Cumulus Networks

Build/IXD + UX/Product/UI Design

Cumulus Networks’ First Product with UI

Leading Kleeen Studio’s Engagement Team

from

March 2018

-

March 2020

NetQ was already a highly-scalable modern network operations toolset that provided visibility and troubleshooting into networks in real-time through a command-line interface (CLI). After 3 false starts trying to design & build their first product UI (including using another design firm), Cumulus hired Kleeen Studio to design and build the new UI and UX plus implement the front end.

GOAL
NetQ was intended to be the flagship product for Cumulus Networks; allowing for increased customer engagement to get the sales done with a good POC, relationship & trust building for consultants & customers, instill confidence in the customer, a DIY-like pride of self-service of accomplishment.

TARGET USER
The target end-user of NetQ was either internal IT/NetOps personal (including network administrators, application engineers, compute virtualization admins, and network architects) or Cumulus consultants who were hired to facilitate sales POCs. Thus NetQ should have the flexibility from installing, to journal network/IT analysts to senior/advanced network architects to manage and configure the network.

Gallery

and

Selected Highlights

for

Cumulus Networks

is available

Here

Discovery & User Research

Existing Research

Coming into this project, Cumulus had a very clear understanding of their personas, use-cases, and capabilities. In many ways, this product’s underlying capabilities were fully baked. We, therefore, had an amazing set of end-user research conducted by the product-management team. In addition, they had recently conducted an extensive panel with end-users with a ton of valuable quotes and insights. Our main task for discovery was to understand the CLI product’s capabilities, comb through the extensive documentation on the use-cases, review the notes from the panel, and of course perform a competitive analysis.

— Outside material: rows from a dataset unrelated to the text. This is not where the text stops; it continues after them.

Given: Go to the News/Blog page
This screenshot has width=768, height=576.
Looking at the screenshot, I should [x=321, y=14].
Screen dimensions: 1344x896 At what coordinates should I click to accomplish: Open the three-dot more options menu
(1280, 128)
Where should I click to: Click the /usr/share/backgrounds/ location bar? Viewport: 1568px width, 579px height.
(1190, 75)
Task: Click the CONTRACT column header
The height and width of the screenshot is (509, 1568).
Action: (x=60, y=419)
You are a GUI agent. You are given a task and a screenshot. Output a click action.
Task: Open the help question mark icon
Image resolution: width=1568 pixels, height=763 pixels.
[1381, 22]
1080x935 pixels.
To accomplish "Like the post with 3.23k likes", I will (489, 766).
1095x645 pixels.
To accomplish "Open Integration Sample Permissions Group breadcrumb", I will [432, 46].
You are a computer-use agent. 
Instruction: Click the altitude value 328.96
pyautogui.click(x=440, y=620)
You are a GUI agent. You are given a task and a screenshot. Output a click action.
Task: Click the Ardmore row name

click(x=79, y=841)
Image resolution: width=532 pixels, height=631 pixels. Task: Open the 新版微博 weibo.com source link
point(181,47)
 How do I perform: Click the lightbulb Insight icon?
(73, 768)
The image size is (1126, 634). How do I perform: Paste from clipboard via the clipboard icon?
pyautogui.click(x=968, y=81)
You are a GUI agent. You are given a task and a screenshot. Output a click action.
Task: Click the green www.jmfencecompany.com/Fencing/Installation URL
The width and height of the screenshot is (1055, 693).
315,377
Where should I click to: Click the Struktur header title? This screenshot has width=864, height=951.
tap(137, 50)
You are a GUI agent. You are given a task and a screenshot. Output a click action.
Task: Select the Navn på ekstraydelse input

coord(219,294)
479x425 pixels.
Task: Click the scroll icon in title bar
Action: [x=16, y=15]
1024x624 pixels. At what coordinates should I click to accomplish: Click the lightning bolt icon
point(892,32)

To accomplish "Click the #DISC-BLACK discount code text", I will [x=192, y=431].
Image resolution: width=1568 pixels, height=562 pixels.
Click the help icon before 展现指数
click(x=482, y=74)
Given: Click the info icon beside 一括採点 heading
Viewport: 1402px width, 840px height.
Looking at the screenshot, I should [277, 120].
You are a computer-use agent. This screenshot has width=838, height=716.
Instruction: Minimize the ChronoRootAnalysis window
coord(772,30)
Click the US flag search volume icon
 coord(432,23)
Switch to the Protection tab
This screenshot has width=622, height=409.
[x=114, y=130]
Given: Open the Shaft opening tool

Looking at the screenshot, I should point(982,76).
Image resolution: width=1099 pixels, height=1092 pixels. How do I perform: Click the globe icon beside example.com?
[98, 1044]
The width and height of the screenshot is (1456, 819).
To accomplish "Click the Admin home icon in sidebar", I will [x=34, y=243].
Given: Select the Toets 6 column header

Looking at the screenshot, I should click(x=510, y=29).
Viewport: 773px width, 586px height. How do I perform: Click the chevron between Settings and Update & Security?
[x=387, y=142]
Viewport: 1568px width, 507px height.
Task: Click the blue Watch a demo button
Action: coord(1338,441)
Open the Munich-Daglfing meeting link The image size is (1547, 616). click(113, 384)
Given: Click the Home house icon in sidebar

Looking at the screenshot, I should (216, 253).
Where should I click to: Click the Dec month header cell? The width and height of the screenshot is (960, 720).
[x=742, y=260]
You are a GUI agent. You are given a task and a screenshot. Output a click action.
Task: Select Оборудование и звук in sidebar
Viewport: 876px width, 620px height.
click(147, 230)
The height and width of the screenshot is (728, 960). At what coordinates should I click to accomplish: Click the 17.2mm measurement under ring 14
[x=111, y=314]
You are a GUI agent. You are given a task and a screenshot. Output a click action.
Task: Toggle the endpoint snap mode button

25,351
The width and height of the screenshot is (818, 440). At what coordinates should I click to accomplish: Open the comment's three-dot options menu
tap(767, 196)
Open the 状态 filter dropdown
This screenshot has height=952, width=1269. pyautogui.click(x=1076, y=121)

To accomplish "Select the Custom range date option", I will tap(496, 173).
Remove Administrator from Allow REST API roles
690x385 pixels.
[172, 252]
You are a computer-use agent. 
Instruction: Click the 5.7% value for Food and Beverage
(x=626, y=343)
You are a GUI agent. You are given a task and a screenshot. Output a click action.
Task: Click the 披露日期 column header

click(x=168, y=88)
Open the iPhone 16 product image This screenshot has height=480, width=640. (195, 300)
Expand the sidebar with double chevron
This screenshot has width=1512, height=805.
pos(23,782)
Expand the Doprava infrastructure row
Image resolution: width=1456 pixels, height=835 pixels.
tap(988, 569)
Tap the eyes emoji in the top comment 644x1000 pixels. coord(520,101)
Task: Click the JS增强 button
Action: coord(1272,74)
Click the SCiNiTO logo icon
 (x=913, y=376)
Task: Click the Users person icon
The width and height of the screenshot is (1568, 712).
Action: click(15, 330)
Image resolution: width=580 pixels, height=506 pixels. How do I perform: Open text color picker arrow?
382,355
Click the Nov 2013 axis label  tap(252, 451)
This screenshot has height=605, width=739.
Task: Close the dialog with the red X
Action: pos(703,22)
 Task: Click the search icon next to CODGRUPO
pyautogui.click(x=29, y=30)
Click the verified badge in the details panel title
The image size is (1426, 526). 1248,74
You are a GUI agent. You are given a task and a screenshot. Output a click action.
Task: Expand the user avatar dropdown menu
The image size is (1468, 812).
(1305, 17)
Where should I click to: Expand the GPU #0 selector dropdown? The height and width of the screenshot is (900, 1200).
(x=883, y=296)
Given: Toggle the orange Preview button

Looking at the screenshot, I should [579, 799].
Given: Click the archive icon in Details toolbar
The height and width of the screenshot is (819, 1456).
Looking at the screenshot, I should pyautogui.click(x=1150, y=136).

Based on our in-depth review of Cumulus’ material, we knew that: 

PERSONAS – The 4+ personas targeted had an extremely wide variety of use-cases and a wide variety of detail granularity, and a huge range of technical skills. Moreover, many of their vocabulary for features implied different degrees of complexity (E.g. an application engineer might expect one or two inputs to “configure,” while a network architect may expect dozens of controls). 

FEATURE RICH – Cumulus’ provides an extremely extensive set of capabilities, KPIs, and metrics – many of which are critical to solving some problems – but not all problems, leaving large holes in workflows.

WORKFLOWS – The end-user flow is highly unpredictable, and largely is dependent on the in-moment context/data, the particular network, and experience. This resulted in prior designs internally by Cumulus and their prior design firm simply were unable to scale due to the lack of flexibility.

 

Workshops to Uncover Use-Cases

To kick off the engagement with Cumulus, we stated with some workshops where we tried to understand what use-cases (from the large variety their product can handle) were to be supported in NetQ, what specific capabilities related to those, and how those use-cases related to each-other and the various personas. We had workshops with resellers (a primary user), and multiple personas at existing customers.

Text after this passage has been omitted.